* Assignment
Sort through the entries below and pull out lines containing the word "computer".

* Data excerpts
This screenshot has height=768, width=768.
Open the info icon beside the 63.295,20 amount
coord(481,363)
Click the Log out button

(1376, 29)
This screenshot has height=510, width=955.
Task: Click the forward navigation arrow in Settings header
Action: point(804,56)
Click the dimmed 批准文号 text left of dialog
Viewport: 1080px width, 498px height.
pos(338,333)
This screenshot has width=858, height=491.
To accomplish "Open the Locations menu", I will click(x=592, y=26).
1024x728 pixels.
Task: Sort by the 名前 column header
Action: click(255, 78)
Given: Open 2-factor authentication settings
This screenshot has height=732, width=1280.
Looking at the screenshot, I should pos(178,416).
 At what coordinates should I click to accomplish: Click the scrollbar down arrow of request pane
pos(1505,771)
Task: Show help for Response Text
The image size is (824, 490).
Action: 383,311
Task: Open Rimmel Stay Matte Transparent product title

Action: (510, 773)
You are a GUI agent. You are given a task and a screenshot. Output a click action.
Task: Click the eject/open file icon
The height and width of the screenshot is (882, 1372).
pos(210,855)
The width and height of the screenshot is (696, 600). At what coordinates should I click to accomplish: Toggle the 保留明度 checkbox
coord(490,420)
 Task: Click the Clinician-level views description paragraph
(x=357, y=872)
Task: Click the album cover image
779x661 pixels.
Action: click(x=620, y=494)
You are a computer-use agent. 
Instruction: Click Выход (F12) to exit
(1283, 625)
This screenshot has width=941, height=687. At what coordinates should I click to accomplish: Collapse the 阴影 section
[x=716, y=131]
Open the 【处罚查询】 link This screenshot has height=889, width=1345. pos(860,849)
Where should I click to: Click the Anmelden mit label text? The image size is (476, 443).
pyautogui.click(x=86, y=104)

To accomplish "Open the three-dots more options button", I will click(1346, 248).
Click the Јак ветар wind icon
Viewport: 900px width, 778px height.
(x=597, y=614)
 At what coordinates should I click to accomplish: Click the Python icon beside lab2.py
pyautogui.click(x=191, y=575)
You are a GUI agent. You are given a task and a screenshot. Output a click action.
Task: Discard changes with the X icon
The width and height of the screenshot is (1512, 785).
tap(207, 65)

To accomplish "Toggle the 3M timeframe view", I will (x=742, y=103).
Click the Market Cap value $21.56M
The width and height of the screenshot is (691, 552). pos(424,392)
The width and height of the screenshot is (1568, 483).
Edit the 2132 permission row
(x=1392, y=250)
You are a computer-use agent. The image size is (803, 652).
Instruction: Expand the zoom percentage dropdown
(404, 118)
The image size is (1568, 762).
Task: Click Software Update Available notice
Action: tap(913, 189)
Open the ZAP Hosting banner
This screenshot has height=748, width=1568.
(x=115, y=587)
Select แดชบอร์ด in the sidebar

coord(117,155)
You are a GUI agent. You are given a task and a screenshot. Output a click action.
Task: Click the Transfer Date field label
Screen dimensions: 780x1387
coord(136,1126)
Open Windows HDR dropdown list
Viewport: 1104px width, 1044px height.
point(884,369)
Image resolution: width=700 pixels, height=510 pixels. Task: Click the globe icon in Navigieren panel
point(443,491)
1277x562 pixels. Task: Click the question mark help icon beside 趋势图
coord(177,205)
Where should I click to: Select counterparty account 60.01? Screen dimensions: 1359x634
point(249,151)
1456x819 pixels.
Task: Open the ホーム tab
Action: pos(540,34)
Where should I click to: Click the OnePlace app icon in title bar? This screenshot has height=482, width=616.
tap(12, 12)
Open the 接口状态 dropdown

* Solution below
You are a computer-use agent. 
You are a computer-use agent. The image size is (803, 652).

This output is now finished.